- [Directions for this task]
Go through the listing below and say how many lines contain "tile"; write nothing but the number.

#### Data provided

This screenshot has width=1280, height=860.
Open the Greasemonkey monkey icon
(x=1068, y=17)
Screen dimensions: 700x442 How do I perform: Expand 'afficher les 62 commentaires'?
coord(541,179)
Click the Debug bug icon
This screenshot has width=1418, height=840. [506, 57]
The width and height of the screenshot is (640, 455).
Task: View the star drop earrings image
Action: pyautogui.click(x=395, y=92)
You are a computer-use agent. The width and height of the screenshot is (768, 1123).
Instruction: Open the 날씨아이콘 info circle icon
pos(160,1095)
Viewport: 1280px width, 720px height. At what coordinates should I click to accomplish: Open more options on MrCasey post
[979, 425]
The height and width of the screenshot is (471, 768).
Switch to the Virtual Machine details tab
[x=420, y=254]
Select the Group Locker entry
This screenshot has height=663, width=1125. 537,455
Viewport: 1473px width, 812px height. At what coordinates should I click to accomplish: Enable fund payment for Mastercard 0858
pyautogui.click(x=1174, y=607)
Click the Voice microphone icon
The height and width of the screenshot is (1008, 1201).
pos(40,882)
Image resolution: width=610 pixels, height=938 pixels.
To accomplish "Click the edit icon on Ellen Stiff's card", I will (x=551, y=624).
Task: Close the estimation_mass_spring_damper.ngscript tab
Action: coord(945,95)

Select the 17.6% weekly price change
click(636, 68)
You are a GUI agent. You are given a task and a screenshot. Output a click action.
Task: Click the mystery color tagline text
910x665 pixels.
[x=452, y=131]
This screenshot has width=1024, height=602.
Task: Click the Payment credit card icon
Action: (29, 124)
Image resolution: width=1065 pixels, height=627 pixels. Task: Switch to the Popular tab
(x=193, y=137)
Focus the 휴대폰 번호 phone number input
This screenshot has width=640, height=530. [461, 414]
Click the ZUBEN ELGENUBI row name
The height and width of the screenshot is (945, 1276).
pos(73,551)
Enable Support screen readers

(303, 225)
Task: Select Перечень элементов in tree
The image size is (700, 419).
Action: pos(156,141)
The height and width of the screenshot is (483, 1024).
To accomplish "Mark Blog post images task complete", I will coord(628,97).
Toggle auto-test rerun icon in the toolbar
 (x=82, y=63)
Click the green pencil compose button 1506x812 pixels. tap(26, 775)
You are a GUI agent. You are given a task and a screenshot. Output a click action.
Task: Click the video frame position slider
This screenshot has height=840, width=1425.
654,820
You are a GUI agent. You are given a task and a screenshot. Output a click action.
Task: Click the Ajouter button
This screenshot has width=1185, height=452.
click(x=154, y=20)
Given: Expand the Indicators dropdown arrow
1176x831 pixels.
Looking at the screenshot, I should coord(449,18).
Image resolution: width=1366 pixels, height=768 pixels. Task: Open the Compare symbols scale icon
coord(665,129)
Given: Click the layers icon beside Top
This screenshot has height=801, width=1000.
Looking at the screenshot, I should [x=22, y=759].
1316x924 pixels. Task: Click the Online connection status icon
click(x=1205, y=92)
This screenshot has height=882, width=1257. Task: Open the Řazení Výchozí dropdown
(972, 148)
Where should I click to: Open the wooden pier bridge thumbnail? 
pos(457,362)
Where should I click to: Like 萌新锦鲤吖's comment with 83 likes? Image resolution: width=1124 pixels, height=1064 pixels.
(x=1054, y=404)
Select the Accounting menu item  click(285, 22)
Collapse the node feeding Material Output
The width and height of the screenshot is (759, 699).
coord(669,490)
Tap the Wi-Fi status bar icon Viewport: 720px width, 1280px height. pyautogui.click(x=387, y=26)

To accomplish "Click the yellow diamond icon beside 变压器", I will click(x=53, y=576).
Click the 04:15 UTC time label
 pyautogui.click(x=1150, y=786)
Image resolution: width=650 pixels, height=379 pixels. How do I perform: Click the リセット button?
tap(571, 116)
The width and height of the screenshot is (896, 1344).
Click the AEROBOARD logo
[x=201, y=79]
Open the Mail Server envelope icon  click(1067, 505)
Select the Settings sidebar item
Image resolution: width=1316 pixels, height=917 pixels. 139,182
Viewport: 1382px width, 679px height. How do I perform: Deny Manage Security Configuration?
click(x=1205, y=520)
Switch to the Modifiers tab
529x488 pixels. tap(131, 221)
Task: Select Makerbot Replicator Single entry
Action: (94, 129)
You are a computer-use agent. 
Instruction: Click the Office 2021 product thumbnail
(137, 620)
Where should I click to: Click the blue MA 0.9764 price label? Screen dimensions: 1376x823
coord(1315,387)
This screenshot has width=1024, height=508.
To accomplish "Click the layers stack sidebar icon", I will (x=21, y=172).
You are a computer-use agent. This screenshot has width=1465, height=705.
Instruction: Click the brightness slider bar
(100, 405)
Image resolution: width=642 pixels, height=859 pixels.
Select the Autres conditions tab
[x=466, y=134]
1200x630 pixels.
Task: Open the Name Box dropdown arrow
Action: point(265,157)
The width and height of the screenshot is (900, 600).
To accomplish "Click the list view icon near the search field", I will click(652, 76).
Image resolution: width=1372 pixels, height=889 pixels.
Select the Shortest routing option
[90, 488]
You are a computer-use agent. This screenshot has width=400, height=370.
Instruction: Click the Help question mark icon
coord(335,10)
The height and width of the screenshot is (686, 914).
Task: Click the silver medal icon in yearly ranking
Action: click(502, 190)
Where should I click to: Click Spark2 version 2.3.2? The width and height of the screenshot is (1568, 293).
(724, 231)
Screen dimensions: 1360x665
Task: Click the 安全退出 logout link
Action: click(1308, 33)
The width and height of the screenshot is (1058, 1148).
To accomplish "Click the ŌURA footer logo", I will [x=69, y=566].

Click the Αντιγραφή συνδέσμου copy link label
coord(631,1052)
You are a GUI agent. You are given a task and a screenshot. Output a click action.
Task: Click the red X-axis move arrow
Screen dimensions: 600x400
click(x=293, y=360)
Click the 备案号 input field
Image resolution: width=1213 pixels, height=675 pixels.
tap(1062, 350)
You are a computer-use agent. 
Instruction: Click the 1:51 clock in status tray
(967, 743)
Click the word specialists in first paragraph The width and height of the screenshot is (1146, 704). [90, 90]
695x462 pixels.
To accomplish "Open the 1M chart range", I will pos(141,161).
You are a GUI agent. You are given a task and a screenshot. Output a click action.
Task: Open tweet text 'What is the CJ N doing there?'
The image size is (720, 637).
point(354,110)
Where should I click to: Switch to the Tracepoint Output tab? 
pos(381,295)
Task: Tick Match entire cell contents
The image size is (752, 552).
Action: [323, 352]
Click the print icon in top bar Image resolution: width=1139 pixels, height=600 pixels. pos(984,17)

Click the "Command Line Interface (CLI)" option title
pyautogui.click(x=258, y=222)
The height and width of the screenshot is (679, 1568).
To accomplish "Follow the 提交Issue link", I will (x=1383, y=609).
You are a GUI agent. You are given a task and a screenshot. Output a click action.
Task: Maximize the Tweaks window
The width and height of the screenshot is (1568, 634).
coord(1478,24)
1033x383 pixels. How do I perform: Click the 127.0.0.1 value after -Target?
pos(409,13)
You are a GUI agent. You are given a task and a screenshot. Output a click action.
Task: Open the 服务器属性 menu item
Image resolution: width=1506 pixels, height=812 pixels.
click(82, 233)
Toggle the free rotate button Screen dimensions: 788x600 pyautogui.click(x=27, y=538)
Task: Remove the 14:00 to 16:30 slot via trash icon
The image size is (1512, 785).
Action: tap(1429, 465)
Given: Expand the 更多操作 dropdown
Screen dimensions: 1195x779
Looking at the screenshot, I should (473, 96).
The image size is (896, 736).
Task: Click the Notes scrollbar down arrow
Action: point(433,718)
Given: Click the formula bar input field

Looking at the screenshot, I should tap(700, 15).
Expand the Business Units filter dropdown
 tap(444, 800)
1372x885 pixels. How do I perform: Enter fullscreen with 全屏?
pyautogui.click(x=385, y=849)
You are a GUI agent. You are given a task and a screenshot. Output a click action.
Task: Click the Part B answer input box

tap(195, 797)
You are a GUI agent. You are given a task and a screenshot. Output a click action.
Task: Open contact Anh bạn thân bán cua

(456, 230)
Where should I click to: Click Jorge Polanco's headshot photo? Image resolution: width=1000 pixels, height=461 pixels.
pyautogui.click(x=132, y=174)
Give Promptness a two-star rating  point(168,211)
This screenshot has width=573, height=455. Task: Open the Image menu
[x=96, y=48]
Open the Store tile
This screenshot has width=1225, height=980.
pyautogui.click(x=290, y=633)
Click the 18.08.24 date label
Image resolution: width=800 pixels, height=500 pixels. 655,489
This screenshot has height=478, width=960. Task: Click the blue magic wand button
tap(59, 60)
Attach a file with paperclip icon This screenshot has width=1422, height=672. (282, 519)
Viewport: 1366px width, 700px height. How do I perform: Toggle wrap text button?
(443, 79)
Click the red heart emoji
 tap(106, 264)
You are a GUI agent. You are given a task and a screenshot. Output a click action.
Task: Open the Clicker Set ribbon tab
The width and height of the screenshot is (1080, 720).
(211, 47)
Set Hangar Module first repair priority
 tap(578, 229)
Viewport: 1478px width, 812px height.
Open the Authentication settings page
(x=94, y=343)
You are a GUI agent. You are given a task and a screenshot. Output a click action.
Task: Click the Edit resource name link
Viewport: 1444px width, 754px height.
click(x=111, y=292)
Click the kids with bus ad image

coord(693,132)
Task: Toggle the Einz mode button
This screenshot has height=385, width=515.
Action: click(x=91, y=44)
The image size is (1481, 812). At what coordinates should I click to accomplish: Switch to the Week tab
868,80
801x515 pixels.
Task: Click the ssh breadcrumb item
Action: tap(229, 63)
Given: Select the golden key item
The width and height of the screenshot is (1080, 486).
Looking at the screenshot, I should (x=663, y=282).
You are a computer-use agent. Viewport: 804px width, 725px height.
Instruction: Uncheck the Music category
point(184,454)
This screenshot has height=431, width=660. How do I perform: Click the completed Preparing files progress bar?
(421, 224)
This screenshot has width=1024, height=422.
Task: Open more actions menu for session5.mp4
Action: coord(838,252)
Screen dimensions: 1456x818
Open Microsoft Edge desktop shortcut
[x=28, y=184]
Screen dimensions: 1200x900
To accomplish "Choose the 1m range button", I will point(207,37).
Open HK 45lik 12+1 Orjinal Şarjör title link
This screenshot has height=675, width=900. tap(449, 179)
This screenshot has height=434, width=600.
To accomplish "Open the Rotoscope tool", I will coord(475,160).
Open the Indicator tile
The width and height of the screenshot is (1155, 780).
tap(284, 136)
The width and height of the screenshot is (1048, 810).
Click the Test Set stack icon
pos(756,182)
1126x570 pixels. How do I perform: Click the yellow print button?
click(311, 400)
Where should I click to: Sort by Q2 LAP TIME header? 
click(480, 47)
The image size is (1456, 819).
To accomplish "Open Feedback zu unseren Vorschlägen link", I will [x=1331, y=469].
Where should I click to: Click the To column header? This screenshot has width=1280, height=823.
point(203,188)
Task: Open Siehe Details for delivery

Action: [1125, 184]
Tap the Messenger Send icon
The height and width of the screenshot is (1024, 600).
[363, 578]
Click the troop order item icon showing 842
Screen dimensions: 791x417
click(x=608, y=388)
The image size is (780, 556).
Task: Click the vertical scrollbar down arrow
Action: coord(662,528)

########

- [Finished task]
2